Task brief —
Filter the entries below, keeping only lines with "Select".

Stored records
┌──

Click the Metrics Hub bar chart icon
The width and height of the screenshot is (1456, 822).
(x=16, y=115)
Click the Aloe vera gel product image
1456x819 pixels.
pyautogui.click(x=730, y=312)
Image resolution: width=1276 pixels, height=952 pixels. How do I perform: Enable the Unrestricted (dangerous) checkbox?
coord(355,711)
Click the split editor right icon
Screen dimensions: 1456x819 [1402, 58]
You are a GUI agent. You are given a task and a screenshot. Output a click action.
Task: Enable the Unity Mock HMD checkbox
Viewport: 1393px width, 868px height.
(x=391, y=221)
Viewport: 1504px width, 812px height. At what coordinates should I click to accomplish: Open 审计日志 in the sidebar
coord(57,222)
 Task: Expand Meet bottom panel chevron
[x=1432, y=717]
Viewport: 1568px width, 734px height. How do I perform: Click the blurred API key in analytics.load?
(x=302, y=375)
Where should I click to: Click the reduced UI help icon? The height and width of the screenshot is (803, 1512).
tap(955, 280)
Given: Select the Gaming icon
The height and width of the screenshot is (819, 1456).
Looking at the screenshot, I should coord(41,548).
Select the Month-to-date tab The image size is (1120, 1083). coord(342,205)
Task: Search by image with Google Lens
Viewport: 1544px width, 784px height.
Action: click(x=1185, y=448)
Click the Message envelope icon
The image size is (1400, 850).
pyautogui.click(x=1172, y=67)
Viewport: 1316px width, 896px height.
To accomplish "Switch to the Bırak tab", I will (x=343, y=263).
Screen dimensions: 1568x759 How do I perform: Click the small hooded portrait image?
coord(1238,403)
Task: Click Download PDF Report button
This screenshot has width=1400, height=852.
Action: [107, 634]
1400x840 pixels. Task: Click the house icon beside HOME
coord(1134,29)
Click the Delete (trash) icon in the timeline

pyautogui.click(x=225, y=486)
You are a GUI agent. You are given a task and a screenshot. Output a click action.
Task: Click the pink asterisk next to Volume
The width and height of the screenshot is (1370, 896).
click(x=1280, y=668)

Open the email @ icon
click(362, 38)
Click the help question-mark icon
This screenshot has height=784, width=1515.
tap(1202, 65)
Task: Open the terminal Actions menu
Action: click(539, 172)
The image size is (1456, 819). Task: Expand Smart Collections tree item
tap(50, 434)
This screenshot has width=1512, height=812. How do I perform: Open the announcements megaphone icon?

└──

Response area —
Given: Select the Gaming icon
Select the Month-to-date tab The image size is (1120, 1083). coord(342,205)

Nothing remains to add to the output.